En octobre dernier, des rapports ont révélé que lors d’une opération militaire israélienne dans le camp de réfugiés de Jénine, en Cisjordanie occupée, les forces terrestres ont été soutenues par des hélicoptères de combat et des drones armés, bien que ces équipements n’aient pas été utilisés de manière offensive.
Alors que les commentateurs se demandent si cela indique qu’Israël pourrait commencer à utiliser des drones armés de manière intensive en Cisjordanie occupée, comme il le fait dans la bande de Gaza assiégée, une compréhension de la formule mathématique d’Israël pour tuer des Palestiniens suggère que les chances que cela se produise sont faibles.
La formule mathématique la plus meurtrière se trouve à Gaza, où Israël ne se soucie pas de compter les cadavres des Palestiniens qui meurent dans ses attaques. Cette indifférence se manifeste par le grand nombre de civils tués, y compris des familles massacrées en totalité ou en partie, et par la destruction massive de résidences, d’hôpitaux, de dispensaires, d’écoles, de mosquées et d’infrastructures routières et électriques, causant de grandes souffrances à ceux qui restent en vie.
En dehors des condamnations vides de sens qui ne se traduisent pas par des actions, la communauté internationale ne semble pas se soucier des morts palestiniens à Gaza. De nombreux pays occidentaux soutiennent politiquement et militairement la lutte d’Israël contre les groupes palestiniens armés qui y opèrent, tandis que les médias occidentaux acceptent sans critique les affirmations d’Israël selon lesquelles les morts sont tous des "terroristes" ou des civils morts en tant que "dommages collatéraux". Même la destruction par Israël, en mai 2021, d’une tour de Gaza abritant des médias internationaux a été oubliée depuis longtemps.

▬▬▬▬▬▬▬▬▬▬

§ **PARTIES DE L'EXERCICE**:
A. D'après le passage extrait, par quoi les forces terrestres ont-elles été soutenues lors de l'opération militaire dans le camp de réfugiés de Jénine ?
B. Indiquez si chacune des affirmations suivantes s'accorde avec le passage extrait, en répondant par oui ou par non et en citant les mots qui tranchent. (i) À Jénine, les hélicoptères et les drones ont été employés de manière offensive. (ii) En mai 2021, Israël a détruit une tour de Gaza qui abritait des médias internationaux. (iii) Le passage juge élevées les chances qu'Israël utilise intensivement des drones armés en Cisjordanie occupée.

§ **ENTRÉES EXTRAITES**:
▬▬▬▬▬▬▬▬▬▬

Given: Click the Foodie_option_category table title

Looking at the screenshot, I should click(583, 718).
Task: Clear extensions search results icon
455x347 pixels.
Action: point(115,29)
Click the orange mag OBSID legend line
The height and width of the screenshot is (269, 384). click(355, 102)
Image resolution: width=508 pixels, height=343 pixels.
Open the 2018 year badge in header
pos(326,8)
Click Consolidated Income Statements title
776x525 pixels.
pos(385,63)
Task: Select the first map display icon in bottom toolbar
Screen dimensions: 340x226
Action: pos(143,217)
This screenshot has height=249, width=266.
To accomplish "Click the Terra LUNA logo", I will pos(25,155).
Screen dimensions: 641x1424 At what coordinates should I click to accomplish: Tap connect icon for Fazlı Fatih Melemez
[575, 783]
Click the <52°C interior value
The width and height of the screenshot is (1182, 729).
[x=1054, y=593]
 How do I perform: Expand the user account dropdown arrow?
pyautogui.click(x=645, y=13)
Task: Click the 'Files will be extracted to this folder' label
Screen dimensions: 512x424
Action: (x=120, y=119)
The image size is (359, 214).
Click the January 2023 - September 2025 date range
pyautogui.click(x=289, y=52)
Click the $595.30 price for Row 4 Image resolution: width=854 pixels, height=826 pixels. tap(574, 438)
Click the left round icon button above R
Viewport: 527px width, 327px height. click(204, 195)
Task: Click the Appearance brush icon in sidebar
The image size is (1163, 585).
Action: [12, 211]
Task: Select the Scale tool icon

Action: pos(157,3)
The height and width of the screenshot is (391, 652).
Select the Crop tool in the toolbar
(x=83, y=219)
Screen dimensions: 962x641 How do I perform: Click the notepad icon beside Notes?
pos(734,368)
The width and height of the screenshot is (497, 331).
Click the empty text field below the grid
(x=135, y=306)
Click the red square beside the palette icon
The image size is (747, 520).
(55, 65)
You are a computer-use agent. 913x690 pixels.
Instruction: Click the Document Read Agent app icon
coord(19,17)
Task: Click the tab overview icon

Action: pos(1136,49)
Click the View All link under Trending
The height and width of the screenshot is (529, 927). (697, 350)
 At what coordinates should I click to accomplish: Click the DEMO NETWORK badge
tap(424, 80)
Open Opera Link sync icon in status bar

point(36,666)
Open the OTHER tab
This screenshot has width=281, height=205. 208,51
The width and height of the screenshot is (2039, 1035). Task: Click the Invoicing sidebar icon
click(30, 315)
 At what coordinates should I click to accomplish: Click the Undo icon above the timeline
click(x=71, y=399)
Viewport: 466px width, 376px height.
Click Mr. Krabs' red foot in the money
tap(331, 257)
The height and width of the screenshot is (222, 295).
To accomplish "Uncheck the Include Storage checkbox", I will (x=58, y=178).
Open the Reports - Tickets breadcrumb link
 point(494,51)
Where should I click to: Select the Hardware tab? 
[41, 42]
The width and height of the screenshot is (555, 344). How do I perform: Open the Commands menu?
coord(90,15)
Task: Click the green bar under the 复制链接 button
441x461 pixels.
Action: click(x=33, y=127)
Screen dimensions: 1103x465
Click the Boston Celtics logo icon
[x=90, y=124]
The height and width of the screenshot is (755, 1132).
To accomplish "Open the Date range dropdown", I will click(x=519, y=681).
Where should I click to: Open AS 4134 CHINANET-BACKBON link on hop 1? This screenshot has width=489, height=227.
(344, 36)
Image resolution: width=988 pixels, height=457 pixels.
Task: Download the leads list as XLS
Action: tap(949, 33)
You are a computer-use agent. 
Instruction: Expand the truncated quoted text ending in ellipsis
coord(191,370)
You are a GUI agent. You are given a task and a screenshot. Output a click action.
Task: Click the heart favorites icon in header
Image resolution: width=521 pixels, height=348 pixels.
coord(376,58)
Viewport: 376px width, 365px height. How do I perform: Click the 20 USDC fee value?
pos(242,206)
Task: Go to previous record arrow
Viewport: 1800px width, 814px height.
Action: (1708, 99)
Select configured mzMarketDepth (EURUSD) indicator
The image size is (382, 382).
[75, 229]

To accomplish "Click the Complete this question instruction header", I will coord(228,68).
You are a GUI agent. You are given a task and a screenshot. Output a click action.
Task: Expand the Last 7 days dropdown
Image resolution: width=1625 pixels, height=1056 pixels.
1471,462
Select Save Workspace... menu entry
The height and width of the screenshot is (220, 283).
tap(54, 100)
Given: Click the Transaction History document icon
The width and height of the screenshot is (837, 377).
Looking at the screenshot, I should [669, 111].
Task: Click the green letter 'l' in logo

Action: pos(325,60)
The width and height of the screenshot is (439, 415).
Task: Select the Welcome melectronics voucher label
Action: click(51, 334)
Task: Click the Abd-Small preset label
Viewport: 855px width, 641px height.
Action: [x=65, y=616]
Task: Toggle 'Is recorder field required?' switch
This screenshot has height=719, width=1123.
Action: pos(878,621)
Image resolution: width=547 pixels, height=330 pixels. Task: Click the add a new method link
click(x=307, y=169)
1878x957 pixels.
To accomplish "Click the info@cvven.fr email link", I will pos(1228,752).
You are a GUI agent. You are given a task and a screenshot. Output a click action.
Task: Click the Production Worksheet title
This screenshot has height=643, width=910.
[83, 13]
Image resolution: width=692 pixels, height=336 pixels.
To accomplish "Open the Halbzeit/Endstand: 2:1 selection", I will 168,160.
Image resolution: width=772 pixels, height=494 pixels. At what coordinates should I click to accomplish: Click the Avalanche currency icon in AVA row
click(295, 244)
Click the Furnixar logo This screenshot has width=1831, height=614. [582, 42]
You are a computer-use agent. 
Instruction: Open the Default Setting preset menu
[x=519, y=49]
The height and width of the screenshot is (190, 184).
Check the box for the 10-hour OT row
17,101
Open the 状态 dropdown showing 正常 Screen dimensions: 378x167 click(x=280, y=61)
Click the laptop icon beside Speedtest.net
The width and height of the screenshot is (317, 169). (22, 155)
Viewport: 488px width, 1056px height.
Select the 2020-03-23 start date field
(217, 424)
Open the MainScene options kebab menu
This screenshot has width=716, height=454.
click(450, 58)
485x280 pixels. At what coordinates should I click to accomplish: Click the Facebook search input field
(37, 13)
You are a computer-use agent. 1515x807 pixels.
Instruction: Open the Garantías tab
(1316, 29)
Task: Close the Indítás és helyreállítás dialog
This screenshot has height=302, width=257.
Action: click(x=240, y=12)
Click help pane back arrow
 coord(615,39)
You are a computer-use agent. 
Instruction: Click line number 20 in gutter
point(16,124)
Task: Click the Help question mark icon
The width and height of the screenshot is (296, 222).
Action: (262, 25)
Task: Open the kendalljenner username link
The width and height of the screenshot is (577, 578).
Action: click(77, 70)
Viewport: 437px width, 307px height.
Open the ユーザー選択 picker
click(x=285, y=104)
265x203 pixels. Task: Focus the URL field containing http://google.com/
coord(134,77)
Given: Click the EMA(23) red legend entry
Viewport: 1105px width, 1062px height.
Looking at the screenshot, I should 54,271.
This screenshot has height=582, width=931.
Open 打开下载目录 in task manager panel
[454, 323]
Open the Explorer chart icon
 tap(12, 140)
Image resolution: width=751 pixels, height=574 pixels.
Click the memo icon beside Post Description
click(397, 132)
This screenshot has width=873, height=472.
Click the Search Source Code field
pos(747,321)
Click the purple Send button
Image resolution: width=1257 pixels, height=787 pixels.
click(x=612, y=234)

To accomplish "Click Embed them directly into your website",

▬▬▬▬▬▬▬▬▬▬

§ **CORRIGÉ DE L'EXERCICE**:
A. Par des hélicoptères de combat et des drones armés.

B.
(i) Non : « bien que ces équipements n’aient pas été utilisés de manière offensive ».
(ii) Oui : « la destruction par Israël, en mai 2021, d’une tour de Gaza abritant des médias internationaux ».
(iii) Non : « les chances que cela se produise sont faibles ».